Itu karena dahulu, ia telah ratusan kali bolak-balik dari pulaunya ke daratan Tiongkok. Jadi ia sudah hapal betul jalurnya. Lagipula, Pulau Yingjun sendiri, sebenarnya terletak hanya satu jam perjalanan dari daratan selatan Tiongkok. Bagi orang awam yang belum pernah ke sana, tentu akan sukar menemukan pulau mana yang berpenghuni dan mana yang tidak dari sekian ratus pulau kecil yang terserak di tengah samudera luas tersebut.
Musim dingin bersalju, tak begitu mempengaruhi pantai hangat di kepulauan Tiongkok Selatan ini. Hanya menimbulkan kabut tipis dingin, yang memang sedikit banyaknya berpengaruh pada jarak pandang. Namun, itu tak jadi masalah bagi indra penglihatan Cin Lee yang telah terlatih tajam.
Pendekar muda itu mengemudikan rakitnya dengan energi maksimal, sehingga meluncur dengan kecepatan tinggi di atas ombak. Kemampuannya sekarang, sudah jauh berbeda dengan dahulu. Kalau dulu, ia perlu waktu satu jam perjalanan. Sekarang, tak sampai sepemasakan nasi, ia telah tiba di pulau kenangan itu.
Pondok kecilnya tampak lapuk. Atapnya bolong di sana sini. Saat Cin Lee membuka pintu, hawa pengap menyeruak. Ia melihat laba-laba telah mengambil alih isinya sebagai sarang. Beberapa kelelawar bercuitan dan terbang keluar, begitu terang siang menerobos masuk.
Tikus-tikus mencicit ribut dan berlarian menyusup-nyusup ke lubang manapun yang bisa dimasuki untuk bersembunyi.
Beberapa peralatan dapur terbuat dari tanah, masih teronggok di salah satu pojok. Ranjang reyot tempat tidur ayahnya dulu, tergeletak menempel pada dinding sisi kirinya. Bayang-bayang sosok ringkih sang ayah, seolah masih terbaring di sana.
Keharuan menyergap. Cin Lee mengusap tetes bening yang meloncat dari pelupuk matanya. Ia termenung sesaat. Pelan-pelan meraba saku baju bagian dalamnya. Menggenggam kalung liontin merah, peninggalan ayah ibunya, untuk melepaskan kerinduan.
Setelah menguasai perasaannya, Cin Lee keluar dari pondok dan menuju makam ayahnya yang terletak di samping pondok.
Di makam tersebut, ia terpekur. Membacakan ayat-ayat suci Al-Qur'an. Berdo'a. Lalu kala datang waktu ibadah, ia jalankan sholat di tempat bersih, tak jauh dari situ.
Cin Lee lalu menimbang-nimbang, apakah akan memperbaiki pondoknya atau tidak.
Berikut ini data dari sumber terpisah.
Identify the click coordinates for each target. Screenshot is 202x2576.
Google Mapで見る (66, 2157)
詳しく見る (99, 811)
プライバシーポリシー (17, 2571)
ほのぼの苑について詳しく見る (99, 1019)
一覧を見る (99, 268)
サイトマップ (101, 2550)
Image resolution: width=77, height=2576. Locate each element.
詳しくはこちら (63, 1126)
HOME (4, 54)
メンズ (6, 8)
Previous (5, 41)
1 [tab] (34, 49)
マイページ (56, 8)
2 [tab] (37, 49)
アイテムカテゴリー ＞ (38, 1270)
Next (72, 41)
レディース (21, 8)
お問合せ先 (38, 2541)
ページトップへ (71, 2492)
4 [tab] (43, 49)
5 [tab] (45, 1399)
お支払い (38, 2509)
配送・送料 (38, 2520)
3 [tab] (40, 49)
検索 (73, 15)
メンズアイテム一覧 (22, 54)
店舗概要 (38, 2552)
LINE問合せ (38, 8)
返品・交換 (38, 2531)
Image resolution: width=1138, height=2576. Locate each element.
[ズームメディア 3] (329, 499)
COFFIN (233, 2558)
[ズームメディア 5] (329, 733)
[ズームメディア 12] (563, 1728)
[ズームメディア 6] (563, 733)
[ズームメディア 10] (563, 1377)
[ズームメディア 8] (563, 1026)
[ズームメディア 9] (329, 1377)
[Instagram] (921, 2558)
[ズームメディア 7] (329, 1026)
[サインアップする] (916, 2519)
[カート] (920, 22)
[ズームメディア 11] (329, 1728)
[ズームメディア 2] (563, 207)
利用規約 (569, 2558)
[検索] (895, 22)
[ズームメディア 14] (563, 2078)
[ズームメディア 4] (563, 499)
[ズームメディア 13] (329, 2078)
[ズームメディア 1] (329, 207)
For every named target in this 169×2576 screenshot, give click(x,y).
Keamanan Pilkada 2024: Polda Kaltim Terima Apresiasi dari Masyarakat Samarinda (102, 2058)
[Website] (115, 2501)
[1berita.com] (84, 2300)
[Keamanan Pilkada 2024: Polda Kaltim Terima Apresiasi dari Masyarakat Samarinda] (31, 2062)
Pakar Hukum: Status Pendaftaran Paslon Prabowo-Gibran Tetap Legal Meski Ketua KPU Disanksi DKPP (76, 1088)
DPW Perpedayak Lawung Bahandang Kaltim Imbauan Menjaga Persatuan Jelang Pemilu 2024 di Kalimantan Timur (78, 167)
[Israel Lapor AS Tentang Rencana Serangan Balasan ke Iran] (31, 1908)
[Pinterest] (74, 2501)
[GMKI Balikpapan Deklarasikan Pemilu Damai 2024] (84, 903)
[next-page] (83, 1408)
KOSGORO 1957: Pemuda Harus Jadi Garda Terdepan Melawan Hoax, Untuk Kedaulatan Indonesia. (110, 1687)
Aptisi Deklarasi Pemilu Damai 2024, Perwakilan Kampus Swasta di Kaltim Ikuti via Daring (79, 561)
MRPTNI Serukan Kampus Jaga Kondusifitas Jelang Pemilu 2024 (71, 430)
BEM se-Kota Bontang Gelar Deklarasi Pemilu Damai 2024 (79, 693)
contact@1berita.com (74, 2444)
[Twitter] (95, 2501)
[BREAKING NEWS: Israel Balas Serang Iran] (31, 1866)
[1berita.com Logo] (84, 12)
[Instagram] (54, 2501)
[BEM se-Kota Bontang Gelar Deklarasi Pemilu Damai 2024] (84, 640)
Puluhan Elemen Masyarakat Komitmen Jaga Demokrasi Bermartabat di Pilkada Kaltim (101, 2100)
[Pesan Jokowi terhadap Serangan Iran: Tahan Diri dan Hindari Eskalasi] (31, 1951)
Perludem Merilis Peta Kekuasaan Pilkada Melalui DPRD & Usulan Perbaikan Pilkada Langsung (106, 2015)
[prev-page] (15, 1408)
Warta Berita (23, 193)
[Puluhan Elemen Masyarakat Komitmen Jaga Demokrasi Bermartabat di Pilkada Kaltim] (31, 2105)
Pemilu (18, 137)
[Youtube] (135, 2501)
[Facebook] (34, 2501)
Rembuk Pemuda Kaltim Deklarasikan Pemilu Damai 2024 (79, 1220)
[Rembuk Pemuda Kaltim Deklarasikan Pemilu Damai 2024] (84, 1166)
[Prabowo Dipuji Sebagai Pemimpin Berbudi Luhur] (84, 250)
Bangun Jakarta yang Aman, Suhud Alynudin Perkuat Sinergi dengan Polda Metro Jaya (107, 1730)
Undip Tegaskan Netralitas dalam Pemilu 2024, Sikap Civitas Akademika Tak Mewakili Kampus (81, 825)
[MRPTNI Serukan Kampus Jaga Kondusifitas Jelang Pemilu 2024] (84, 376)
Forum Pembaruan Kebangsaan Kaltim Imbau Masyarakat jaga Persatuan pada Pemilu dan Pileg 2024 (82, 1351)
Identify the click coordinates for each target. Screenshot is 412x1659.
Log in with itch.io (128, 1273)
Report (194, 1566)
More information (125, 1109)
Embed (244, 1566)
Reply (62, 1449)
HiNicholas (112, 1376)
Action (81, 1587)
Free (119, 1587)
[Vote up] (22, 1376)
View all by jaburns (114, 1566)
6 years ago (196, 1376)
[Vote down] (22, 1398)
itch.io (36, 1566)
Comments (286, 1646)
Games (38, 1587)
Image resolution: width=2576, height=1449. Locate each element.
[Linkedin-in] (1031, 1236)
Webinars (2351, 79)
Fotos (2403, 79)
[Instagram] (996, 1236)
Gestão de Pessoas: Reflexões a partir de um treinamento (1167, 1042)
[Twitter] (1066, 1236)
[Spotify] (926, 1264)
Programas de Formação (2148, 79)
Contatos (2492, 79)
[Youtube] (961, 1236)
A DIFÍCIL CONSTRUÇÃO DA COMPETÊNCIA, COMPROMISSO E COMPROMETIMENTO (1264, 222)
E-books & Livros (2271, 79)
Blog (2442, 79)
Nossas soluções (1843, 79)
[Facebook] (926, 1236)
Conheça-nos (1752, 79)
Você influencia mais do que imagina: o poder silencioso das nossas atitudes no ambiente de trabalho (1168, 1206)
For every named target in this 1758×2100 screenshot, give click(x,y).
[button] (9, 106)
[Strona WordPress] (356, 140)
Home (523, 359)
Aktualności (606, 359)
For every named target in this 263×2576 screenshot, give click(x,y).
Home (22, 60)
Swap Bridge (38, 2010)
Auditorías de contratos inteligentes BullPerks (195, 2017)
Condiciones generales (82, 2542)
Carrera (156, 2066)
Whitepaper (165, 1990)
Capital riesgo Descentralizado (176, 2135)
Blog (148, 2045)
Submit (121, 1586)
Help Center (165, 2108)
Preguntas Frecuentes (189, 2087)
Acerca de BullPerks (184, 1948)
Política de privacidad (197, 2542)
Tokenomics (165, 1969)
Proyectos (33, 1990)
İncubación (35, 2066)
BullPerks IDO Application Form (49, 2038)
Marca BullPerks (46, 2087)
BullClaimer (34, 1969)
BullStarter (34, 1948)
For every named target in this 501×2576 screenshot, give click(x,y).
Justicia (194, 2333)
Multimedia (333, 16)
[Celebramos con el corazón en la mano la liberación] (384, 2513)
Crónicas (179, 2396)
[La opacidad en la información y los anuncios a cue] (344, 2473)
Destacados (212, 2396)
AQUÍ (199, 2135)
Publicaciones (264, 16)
Akhirnya, walaupun belum ada niatan untuk kembali lagi ke tempat ini, demi kenangan, pondok itu diperbaiki dan dibersihkannya.
Hari itu ia memutuskan untuk bermalam. Selepas isya, ia menikmati sebentar pemandangan laut yang sudah lama tak dilihatnya.
Anak muda itu berdiri di tepi pantai. Menatap rembulan bulat yang tampak rendah di ujung laut, nyaris tercelup air. Cahayanya jatuh di permukaan laut, menghasilkan kilau cemerlang keperakan.
Pemuda itu memuji Allah. Menggenggam kalung liontin merah. Tiba-tiba teringat pesan terakhir ayahnya.
Ayah salah jika melarangmu menikah. Ayah hanya khawatir kau gagal seperti ayah. Jangan biarkan cinta menguasaimu. Kau akan sakit hati. Hati-hati memilih istri. Kalung ini, milik ibumu. Berikan pada calon istrimu.
KAMU SEDANG MEMBACA
SENYUM MUSIM SEMI
HistoryczneSebuah jebakan licik, mempertemukan Gak Cin Lee, seorang pendekar sedingin salju, dengan Ming Ji Li, putri Kaisar Ming Thai Zhu yang manja dan arogan. Tekanan fitnah politik memaksanya menerima ikatan pernikahan dengan sang putri. Padahal ia memilik...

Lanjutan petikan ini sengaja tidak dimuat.